Post season trips are costing an NAIA athletic department $500,000 annually: "It doesn't work to say we're just not going to the playoffs" (naia)

Southern Oregon's football team took home the national title in 2014, and even before that, the athletic department as a whole started to make regular appearances in their respective post season tournaments. Since 2010 the football, men's and women's cross country teams, women's soccer and volleyball, wrestling, men's and women's basketball, and men's and women's indoor track and field have all made the post season, and many have made national title appearances.

The past two seasons alone have seen the football team play in the national title game, and the brought home the program's first title in 2014 and finished runner-up last season. With the title game being played in Florida, and their games during the regular season taking place in Montana (5 games) and Idaho (1 game) with just one game within Oregon state borders (Eastern Oregon) the costs for travel alone for the football program add up in a hurry.

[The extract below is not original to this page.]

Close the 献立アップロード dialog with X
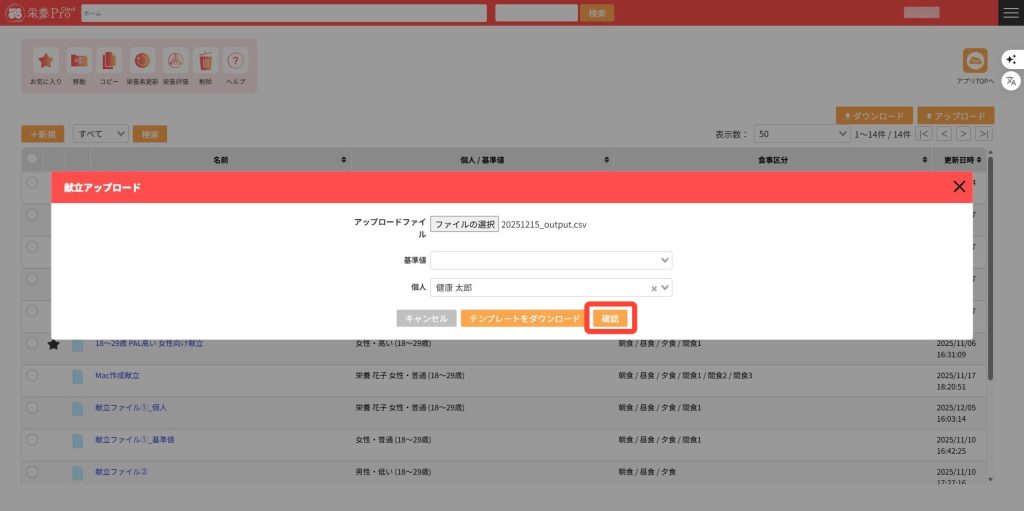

Combine that with the men's and women's basketball teams in the NAIA title game in Missouri this week, eight members of the wrestling team in Kansas for their national championship, and a number of track and field athletes in Tennessee for the NAIA Indoor Track and Field Championships, and you can see where this is headed.

Despite, or perhaps BECAUSE of, all that post season success, the athletics department at Southern Oregon is facing a $1.2 million deficit, and trips to the playoffs are costing the school about $500,000 a year. At the small college level especially, finding the funding for all of these post season trips that students have worked so hard for can be a difficult issue.

“It’s a dilemma. You’ve got these great teams and we’re trying to find a mechanism to fund our post-season travel with. It doesn’t work to say we’re just not going to the playoffs," athletic director Matt Sayre, who took over in 2010, explained to the Ashland Daily Tidings.

Sayre adds that expenses have skyrocketed in the past few years, noting that "since 2012, it's all gone off the charts." The university is just coming out on the other side from significant cuts to faculty, classes and majors that were supposed to save the school about $6 million annually.

There are clear cut advantages to the wide-ranging success of the athletics department though, as Daily Tidings points out. Student athletes are graduating at a rate that is almost 2 times as high as that of a traditional student, ticket sales have tripled in the last three years, and enrollment has been greatly improved.

Now the focus for SOU is on building some reserves (something they haven't had to do in the past) while paying off the deficit and turning their focus on improving the financial situation.

“In the big scheme of things, it’s not a large problem," associate VP of budgets and planning Mark Denney added. "It is one we haven’t experienced before because we haven’t had that type of success. I’m confident we’ll find a solution."

Give Southern Oregon some credit here for biting the bullet and facing the deficit head on. A lot of athletic departments would do the easy thing and cut some programs despite all of their success, in an effort to save money fast. But SOU clearly sees the value that their sports are providing to the student athletes, and the greater campus community, and is facing the issue responsibly with the kids being the top priority.